Source file ⇒ 2017-lec25.Rmd

Announcements:

  1. Rubric and example of final project report will be available on b-courses later today
  2. Sign up sheet for Oral presentation and Poster presentation will be up tomorrow on b-courses discussion board at 10am. One member give group name and list of all group members.

Today

  1. Tentative schedule
  2. The RCurl package
  3. case study: Exploring salary of data science jobs with web scraping and text mining

0. tentative schedule

1. RCurl

HTTP (hypertext transfer protocol) allows for communication between a client and host via request/response messages. At the heart of web communication is the request message, which are sent via Uniform Resource Locators (URLs).

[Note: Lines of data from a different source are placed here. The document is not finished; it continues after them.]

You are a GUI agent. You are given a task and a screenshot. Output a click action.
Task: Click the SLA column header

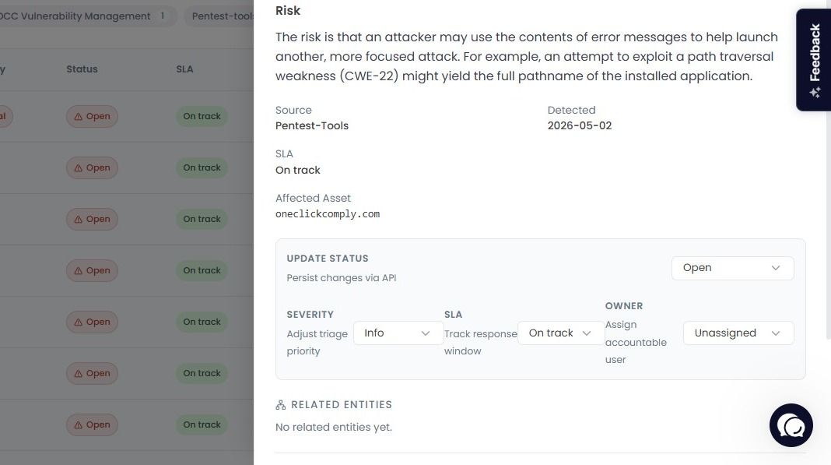pyautogui.click(x=184, y=69)
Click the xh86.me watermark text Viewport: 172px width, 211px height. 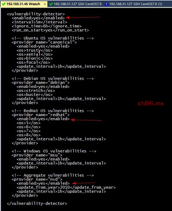[x=151, y=103]
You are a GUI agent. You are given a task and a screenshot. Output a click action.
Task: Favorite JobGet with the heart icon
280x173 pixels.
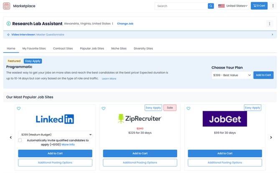click(x=188, y=109)
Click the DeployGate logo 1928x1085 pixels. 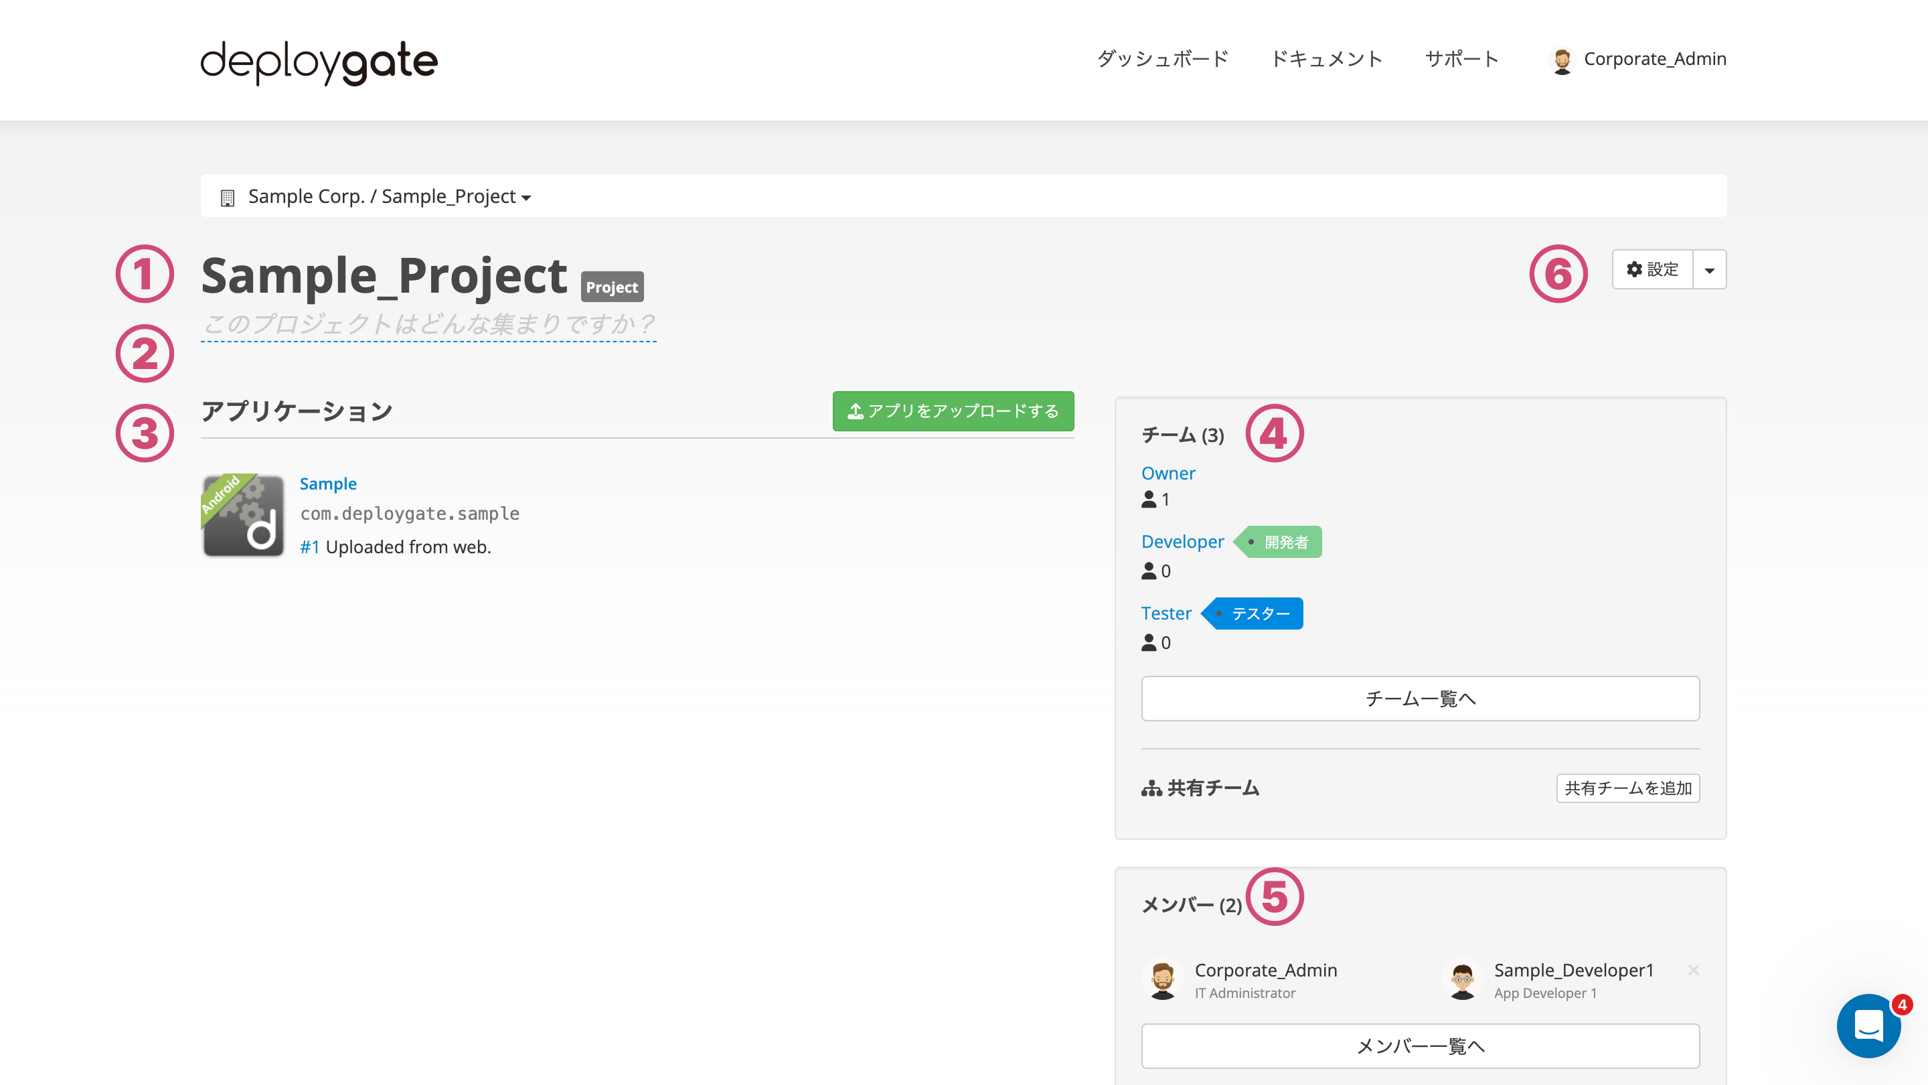pos(319,61)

R has very basic –limited– support for numerous protocols (e.g. HTTPS, FTP, FTPS etc)

“RCurl” provides steriods for R to handle these protocols. Most important for us it will allow us to parse https.

There are two high level functions in RCurl we are concerned with:

Function Description
getURLContent() fetches the content of a URL
getForm() submits a Web form via the GET method
library(XML)
library(RCurl)
URL <- "https://www.cybercoders.com/search/?searchterms=Data+Scientist&searchlocation=&newsearch=true&sorttype="
doc <- URL %>%  #doc is a parsed HTML document
  getURLContent()%>%
  htmlParse()

or

URL <- "https://www.cybercoders.com/search/?searchterms=Data+Scientist&searchlocation=&newsearch=true&sorttype="
URL %>% getFormParams()
##      searchterms   searchlocation        newsearch         sorttype 
## "Data+Scientist"               ""           "true"               ""
baseURL="https://www.cybercoders.com/search/"
doc <- getForm(baseURL, searchterms = "Data+Scientist",  searchlocation = "", newsearch = "true",  sorttype = "") %>% 
  htmlParse()

2. Exploring salary of data science jobs with web scraping and text mining

We will look at the salary offered for Data Science jobs listed at CyberCoders

https://www.cybercoders.com/

Type in “Data Scientist” in the Job title, Keyword search box.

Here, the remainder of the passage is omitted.